**ACTIONS TO TAKE:**
(a) List every person mentioned by name in the article on Acharya's resignation.
(b) According to the economist quoted in the article on Acharya's resignation, why was his departure not a complete surprise?
(c) Reproduce verbatim the passage of the article on Acharya's resignation starting at "Speculation of Acharya’s" and ending at "easier banking regulation.".

**TEXT SEGMENT:**
Confirming the development, RBI said Acharya decided to resign due to “unavoidable personal circumstances” and had submitted his resignation letter a few weeks ago.

"A few weeks ago, Dr Acharya submitted a letter to the RBI informing that due to unavoidable personal circumstances, he is unable to continue his term as a Deputy Governor of the RBI beyond July 23, 2019. Consequential action arising from his letter is under consideration of the Competent Authority,” the central bank said in a statement on Monday.

Speculation of Acharya’s exit has been doing the rounds since last year, when he delivered a hard-hitting speech on the need to ensure the independence of the central bank. The speech, which was delivered with the backing of Patel, came after the government sought consultations with RBI under a rare provision of the Reserve Bank of India Act, 1934. The provisions, laid down under Section 7 of the RBI Act, allow the government to give directions to the central bank considered necessary in public interest, in consultations with the governor.

The tensions between RBI and the Government eventually led to the abrupt departure of Patel in December. Shaktikanta Das, who was appointed RBI governor to replace Patel, has since managed to calm waters between the two sides, partly by acceding to the government’s demand for easier banking regulation.

“Acharya’s departure is not a complete surprise, as frictions between him and the government on issues related to central bank independence had come to the fore, including in his speech titled On the Importance of Independent Regulatory Institutions—The Case of the Central Bank delivered on 26 October 2018,” said Sonal Varma, chief India economist at Nomura.

Taking A Principled Stance

Among the contentious issues that have cropped up between the government and RBI include the demand that the central bank shell out more dividend. This suggestion was countered strongly by Acharya.

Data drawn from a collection
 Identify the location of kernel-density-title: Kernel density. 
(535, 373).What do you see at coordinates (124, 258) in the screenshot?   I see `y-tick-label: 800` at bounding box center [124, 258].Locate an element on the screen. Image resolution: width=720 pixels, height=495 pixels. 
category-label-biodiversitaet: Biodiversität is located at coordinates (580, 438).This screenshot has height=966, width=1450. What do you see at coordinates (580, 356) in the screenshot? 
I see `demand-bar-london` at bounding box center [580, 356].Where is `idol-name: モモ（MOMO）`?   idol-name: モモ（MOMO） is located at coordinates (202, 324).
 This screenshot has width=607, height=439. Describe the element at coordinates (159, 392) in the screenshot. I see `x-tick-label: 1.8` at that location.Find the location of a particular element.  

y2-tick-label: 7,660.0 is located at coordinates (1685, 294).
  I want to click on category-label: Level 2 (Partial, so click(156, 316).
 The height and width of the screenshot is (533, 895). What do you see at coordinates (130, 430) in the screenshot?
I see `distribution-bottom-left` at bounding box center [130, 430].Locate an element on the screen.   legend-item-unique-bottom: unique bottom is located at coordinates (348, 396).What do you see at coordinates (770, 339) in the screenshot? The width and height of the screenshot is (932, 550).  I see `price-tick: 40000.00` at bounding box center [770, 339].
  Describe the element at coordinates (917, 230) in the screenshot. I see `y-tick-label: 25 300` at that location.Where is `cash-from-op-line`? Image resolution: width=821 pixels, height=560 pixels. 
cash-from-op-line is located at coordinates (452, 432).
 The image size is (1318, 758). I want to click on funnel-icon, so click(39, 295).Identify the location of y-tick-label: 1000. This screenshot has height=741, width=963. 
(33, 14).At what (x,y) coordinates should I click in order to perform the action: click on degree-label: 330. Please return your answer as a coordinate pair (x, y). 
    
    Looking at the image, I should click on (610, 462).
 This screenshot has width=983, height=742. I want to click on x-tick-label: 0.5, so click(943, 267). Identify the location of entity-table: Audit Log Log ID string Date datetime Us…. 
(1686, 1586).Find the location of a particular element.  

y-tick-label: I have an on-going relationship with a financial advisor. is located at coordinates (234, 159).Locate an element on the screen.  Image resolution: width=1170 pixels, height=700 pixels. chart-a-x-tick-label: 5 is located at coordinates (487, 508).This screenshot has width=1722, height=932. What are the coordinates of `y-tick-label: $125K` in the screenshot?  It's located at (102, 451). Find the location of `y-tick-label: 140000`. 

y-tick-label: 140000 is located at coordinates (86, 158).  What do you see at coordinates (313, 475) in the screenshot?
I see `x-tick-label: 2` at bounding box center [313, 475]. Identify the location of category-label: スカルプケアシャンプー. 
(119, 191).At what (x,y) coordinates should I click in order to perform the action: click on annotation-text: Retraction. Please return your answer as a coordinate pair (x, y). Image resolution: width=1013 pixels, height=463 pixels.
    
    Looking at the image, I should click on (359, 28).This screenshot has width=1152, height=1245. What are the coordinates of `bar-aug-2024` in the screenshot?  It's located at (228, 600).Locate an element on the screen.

**PROBLEM SOLUTIONS:**
(a) Acharya, Patel, Shaktikanta Das, and Sonal Varma.

(b) According to Sonal Varma of Nomura, frictions between Acharya and the government over central bank independence had already come to the fore. These included his speech of 26 October 2018 titled On the Importance of Independent Regulatory Institutions—The Case of the Central Bank.

(c)
Speculation of Acharya’s exit has been doing the rounds since last year, when he delivered a hard-hitting speech on the need to ensure the independence of the central bank. The speech, which was delivered with the backing of Patel, came after the government sought consultations with RBI under a rare provision of the Reserve Bank of India Act, 1934. The provisions, laid down under Section 7 of the RBI Act, allow the government to give directions to the central bank considered necessary in public interest, in consultations with the governor.

The tensions between RBI and the Government eventually led to the abrupt departure of Patel in December. Shaktikanta Das, who was appointed RBI governor to replace Patel, has since managed to calm waters between the two sides, partly by acceding to the government’s demand for easier banking regulation.